All samples are traversed once, and the average loss function value is calculated;

And so on, repeat the process of 3, 4, 5, 6 until the loss function value is less than an index, such as 0.001, we can consider that the network training is completed, the black box is "cracked", and it is actually copied, because the neural network does not The real function body in the black box cannot be obtained, but only an approximate simulation.

Or a chestnut that shoots a target

Purpose: to hit the bullseye;
Initialization: just shoot a shot, you can hit the target, but remember the posture of the rifle at that time;
Forward calculation: let the bullet fly for a while and hit the target;

Loss function: number of loops, deviation angle

The loss function here also has two pieces of information: distance and direction - so, the gradient, is a vector! It should tell us both the direction and the value.
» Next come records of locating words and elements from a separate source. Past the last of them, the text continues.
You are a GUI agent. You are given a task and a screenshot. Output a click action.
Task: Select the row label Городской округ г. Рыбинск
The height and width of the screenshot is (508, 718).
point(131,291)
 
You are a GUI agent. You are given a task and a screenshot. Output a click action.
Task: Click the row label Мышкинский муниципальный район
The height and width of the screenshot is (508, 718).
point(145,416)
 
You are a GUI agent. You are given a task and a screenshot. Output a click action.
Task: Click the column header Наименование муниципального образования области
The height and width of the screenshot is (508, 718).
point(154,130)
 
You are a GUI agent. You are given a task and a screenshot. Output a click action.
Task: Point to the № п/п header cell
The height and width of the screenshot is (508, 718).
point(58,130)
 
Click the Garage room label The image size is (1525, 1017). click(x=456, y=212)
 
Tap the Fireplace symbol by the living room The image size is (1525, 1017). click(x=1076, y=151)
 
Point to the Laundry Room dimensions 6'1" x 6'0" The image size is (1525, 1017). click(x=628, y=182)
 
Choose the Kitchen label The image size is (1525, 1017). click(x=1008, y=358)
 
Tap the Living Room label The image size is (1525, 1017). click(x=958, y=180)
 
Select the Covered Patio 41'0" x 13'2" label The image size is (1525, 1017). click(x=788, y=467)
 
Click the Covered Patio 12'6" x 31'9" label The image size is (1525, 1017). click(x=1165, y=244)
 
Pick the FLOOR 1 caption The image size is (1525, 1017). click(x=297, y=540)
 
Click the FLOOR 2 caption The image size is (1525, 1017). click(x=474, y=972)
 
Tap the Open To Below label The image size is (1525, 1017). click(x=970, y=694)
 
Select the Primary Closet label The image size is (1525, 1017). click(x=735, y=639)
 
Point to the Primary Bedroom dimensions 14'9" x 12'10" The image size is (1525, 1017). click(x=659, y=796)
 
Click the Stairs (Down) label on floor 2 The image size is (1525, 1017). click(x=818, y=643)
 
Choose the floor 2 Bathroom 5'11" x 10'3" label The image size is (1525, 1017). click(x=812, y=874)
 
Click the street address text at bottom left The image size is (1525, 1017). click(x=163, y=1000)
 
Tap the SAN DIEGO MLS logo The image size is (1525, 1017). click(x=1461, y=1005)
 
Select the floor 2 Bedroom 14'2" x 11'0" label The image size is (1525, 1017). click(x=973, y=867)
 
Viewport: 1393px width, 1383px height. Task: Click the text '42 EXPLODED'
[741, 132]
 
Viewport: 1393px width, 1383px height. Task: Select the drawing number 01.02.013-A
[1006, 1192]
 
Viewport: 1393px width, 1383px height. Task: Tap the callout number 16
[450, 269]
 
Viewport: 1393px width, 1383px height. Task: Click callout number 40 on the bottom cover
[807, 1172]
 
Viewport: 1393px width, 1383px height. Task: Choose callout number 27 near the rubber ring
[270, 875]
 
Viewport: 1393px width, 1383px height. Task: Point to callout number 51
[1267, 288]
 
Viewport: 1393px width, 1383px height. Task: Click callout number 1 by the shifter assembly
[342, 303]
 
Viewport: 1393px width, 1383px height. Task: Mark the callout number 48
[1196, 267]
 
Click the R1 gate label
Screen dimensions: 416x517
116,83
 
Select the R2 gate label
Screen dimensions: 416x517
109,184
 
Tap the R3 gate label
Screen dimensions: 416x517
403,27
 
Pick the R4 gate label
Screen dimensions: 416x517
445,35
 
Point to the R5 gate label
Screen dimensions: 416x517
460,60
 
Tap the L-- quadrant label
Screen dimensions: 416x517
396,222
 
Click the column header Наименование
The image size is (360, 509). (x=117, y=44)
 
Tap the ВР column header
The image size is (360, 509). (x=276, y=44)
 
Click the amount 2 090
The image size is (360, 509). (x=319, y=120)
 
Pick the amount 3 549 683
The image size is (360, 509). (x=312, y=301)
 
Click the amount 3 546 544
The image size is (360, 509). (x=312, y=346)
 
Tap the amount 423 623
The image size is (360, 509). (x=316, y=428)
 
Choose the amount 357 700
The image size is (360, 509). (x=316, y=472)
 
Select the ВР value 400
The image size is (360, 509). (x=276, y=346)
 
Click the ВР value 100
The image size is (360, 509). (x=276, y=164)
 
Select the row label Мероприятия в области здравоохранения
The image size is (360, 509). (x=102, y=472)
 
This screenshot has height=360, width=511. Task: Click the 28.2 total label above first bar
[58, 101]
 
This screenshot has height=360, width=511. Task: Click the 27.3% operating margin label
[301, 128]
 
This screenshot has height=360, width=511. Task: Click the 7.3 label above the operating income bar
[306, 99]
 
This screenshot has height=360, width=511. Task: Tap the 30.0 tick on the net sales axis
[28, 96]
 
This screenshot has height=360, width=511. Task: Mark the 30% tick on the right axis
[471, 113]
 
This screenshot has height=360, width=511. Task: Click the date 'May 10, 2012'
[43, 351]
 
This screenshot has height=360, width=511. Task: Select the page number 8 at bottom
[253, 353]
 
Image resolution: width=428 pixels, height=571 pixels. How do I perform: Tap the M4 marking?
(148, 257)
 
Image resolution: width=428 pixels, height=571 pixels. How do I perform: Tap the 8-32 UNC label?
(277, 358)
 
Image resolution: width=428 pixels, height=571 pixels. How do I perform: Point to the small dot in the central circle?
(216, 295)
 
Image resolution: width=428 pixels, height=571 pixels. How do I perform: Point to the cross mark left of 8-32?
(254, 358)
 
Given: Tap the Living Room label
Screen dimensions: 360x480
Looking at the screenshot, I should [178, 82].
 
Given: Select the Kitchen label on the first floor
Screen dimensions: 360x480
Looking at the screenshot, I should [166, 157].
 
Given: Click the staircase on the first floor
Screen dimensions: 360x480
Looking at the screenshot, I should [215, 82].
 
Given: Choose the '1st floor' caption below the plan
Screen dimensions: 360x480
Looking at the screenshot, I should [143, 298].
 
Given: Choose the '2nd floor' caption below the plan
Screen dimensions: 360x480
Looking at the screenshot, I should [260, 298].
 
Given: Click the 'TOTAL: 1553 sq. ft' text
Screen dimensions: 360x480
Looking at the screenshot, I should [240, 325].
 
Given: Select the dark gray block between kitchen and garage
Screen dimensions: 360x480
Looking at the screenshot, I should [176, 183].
Backpropagation: pull the target back and look at it;
Gradient descent: Adjust the shooting angle of the rifle according to this deviation.
The difference between the impact point and the bullseye of each test shot is called the error, which can be represented by an error function, such as the absolute value of the difference, as shown in the red line in the figure.
A total of 5 shots were tried, which is the process of iteration/training 5 times.
After each shot, the process of pulling the target back to see the impact point, and then adjusting the angle of the next shot is called backpropagation. Note that there is an essential difference between pulling the target back and looking in front of it. The latter is likely to be life-threatening because there are other shooters. An inappropriate analogy is that, in the concept of mathematics, when a person runs in front of the target and looks at it, it is called forward differentiation; when he pulls the target back and looks at it, it is called reverse differentiation.
The value and direction of each adjustment of the angle is called the gradient . For example, adjust 1 mm to the right, or 2 mm to the lower left. The green vector line in the picture.
In this example, multiple samples can be described as burst shots, assuming that 3 bullets can be shot in a row at a time (good guy direct shot), each time the degree of dispersion is similar
If 3 bullets are fired in a row each time, the sum of the gaps between the impact points of the 3 bullets and the bullseye is divided by 3, which is called the loss, which can be expressed by the loss function - in this example, if it is measured by the score, That is to say, the feedback results obtained by Xiaoming range from a difference of 9 points, to a difference of 8 points, to a difference of 2 points, to a difference of 1 point, to a difference of 0 points . the way of the gap. That is the role of the error function . Because there is only one sample at a time, the name of the error function is used here. If there are multiple samples at a time, it is called a loss function.

In fact, shooting is not so simple. If it is a long-distance sniper, air resistance and wind speed must also be considered. In the neural network, air resistance and wind speed can correspond to the concept of the hidden layer .

A brief summary of the basic working principles of backpropagation and gradient descent:

initialization;
forward calculation;
The loss function provides us with a way to calculate the loss;
Gradient descent guides the direction of network weight adjustment based on the loss function approaching the point with the smallest loss;
Backpropagation transfers the loss value to each layer of the neural network in reverse, so that each layer adjusts the weight in the reverse direction according to the loss value;
Go to 2 until the accuracy is good enough (e.g. the loss function value is less than 0.001).